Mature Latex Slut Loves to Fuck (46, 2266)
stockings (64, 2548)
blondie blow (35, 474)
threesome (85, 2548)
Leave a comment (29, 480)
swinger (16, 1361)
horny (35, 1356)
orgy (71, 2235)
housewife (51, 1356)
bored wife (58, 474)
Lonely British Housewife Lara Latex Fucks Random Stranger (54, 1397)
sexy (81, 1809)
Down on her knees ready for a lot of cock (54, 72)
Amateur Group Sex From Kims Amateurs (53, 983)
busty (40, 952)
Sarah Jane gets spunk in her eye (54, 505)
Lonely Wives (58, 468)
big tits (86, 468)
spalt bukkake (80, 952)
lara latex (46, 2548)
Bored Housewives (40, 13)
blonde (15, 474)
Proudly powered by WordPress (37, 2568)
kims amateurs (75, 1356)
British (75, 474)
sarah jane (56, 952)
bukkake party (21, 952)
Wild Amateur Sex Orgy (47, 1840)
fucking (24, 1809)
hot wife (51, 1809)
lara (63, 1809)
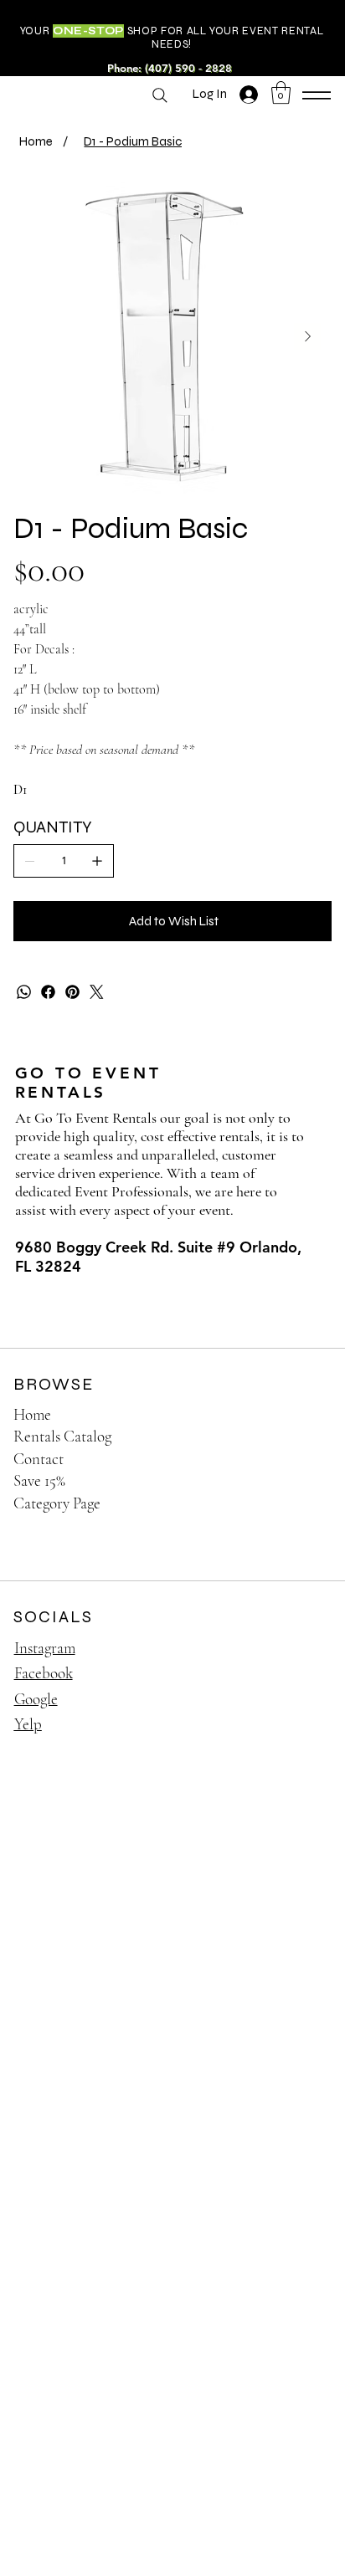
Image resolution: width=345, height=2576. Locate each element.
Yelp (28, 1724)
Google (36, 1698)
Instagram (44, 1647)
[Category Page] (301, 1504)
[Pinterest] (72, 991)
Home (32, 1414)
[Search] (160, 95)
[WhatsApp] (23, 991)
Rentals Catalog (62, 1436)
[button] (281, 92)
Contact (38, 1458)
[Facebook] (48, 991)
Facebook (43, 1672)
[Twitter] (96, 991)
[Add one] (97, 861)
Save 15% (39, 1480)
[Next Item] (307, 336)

---

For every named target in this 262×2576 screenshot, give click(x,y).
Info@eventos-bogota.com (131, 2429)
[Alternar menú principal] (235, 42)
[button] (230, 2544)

...

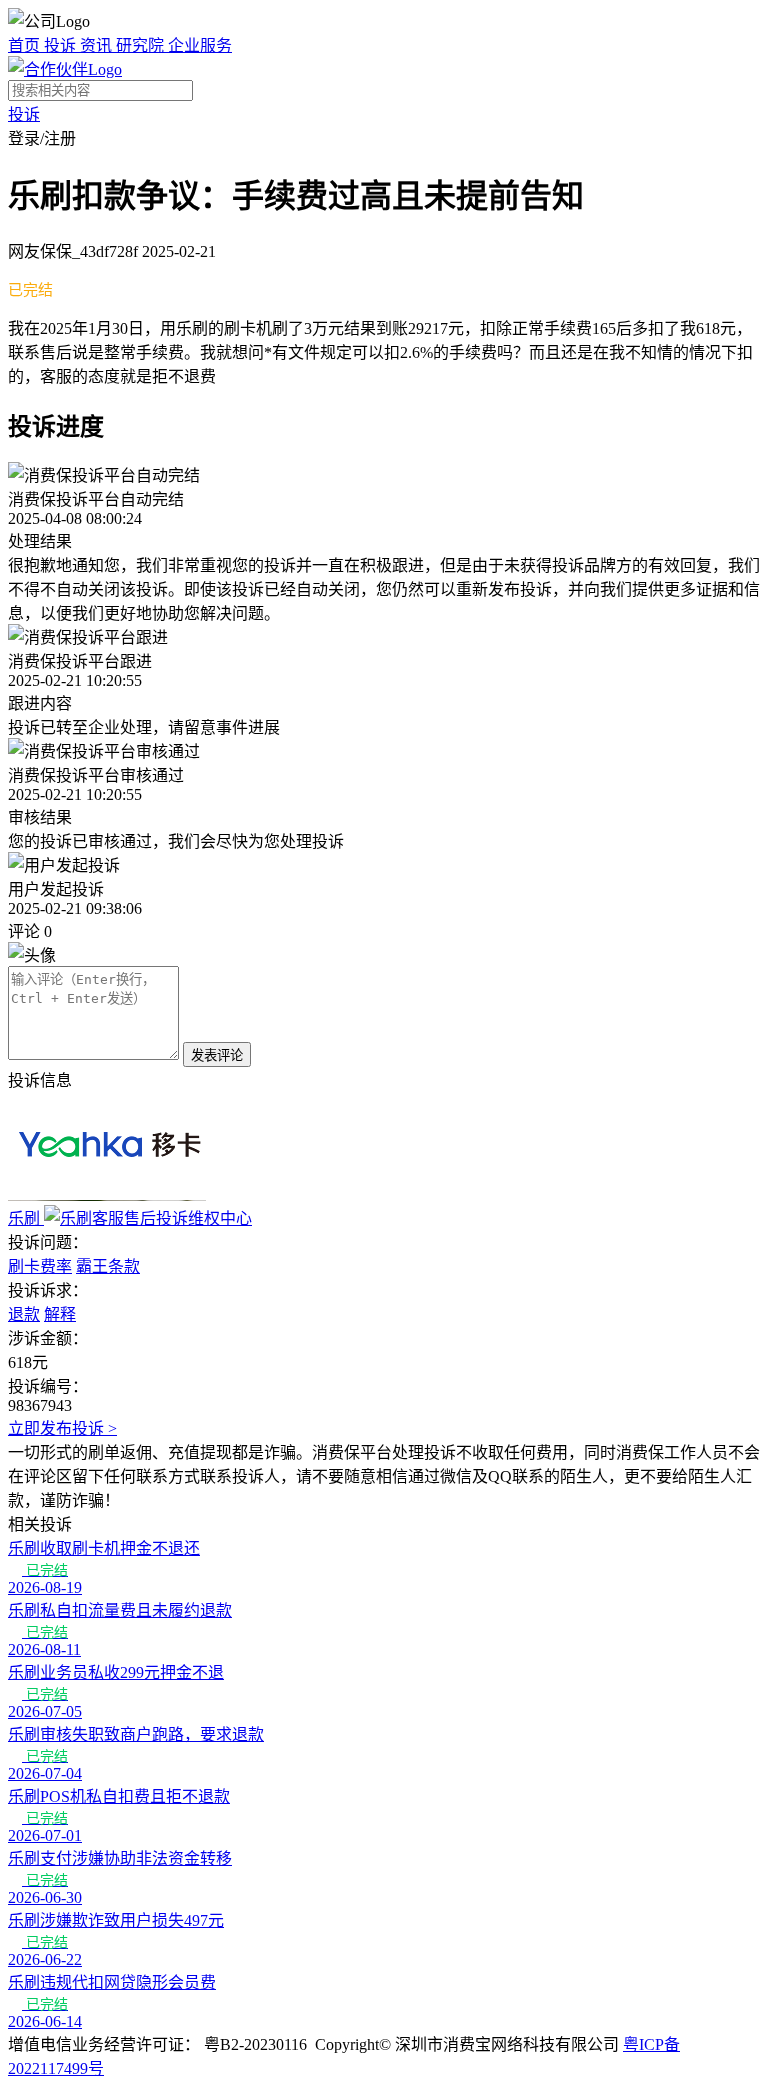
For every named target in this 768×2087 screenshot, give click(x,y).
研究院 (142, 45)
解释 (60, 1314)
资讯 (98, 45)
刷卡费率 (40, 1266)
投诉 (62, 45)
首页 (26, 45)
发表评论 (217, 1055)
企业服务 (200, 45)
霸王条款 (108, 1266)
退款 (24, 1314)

*Problem to work on*. Go through the listing above and list every line that has the word "British".

*Answer section*.
Lonely British Housewife Lara Latex Fucks Random Stranger (54, 1397)
British (75, 474)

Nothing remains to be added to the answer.